2G of data takes me 5s (4 threads in parallel), which is 1NN with less than 5 attributes which should be lightning fast anyway.
Using all the waves (including virtual ones) and use maxK=100 with a 10+ attributes huge tree takes me less than a minute (still 4 threads in parallel).
I'm using NIO for file reading, and I use handmade serialization instead of the java builtin one, which the secret to speed.
- 5 seconds?? I just started using 4 threads and it takes 11 seconds with 1.4 MB's of data without virtual waves, max K 100 and 102 population size.
- What is your fitness function? Mine perfectly simulates WhiteFang's targeting including bot width calculations. I don't think the 51 bin system slows down the robot since it should just be faster as long as I have K more than 51.
- I convert all the data into ArrayLists so file reading speed shouldn't affect much(Or the memory it takes slows it down?).
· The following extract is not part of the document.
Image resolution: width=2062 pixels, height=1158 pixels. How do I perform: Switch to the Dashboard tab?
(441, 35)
It's 1NN with only firing waves. It seems that kd-tree is the only slow part.
Worth mention that I already store everything slow to file, e.g. precise intersection, precise mea etc. So all I do is load those attributes, transform with my formula, load into tree and do kde for every firing wave.
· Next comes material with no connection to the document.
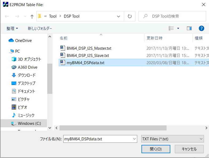Click the Back navigation arrow

(x=7, y=16)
Anyway this can be considered as 1 population and 1 generation, as I'm tuning it by hand yet.
- OK, now I understand. I was afraid that I had a big flaw in the algorithm that made it slow. What I learned is genetic algorithm always works better than manual tuning in the long run. What I do when it ends is to roll the numbers that are really high and low to the max/min values and then I get about a 1% boost in score which easily surpasses the hand tuning. Since only my GA is multi-threaded hand tuning is a little slower too.
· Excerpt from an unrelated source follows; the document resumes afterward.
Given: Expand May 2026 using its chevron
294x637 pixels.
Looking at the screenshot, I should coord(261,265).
- One final question, where do the files I save go on RoboRunner-GUI? I didn't even test(Std Me) before putting WhiteFang against 28 surfers for 10 seasons then I accidentally compiled the project(Me again).
I don’t use GUI. The recorded files are located in each robocode installation, inside regular data file location.
I’m trying GA then. I’m tired tuning anti-random gun by hand, because tuning for one set of data decreases performance against another set of data (1500 battles should be enough, but it’s not the case when all your improvements are below 1% hit rate)
- I have even tried sorting by "last modified" and "last created" but nothing seems to have appeared. I am still getting data files with the development version though. Can't test the packed one because of the bug in 1.9.3.5.
- Edit: .data was a hidden directory. command + shift + . solved all the problems.
Update: after some profiling, it confirmed that kd-tree is the only bottleneck.
However, it seems that file reading time grows as kd-tree time grows.
And after putting deserializaion into separate thread and use some producer-consumer pattern to communicate, total run time stays the same and file reading time decreased greatly. Maybe my profiling tool is yielding inaccurate result.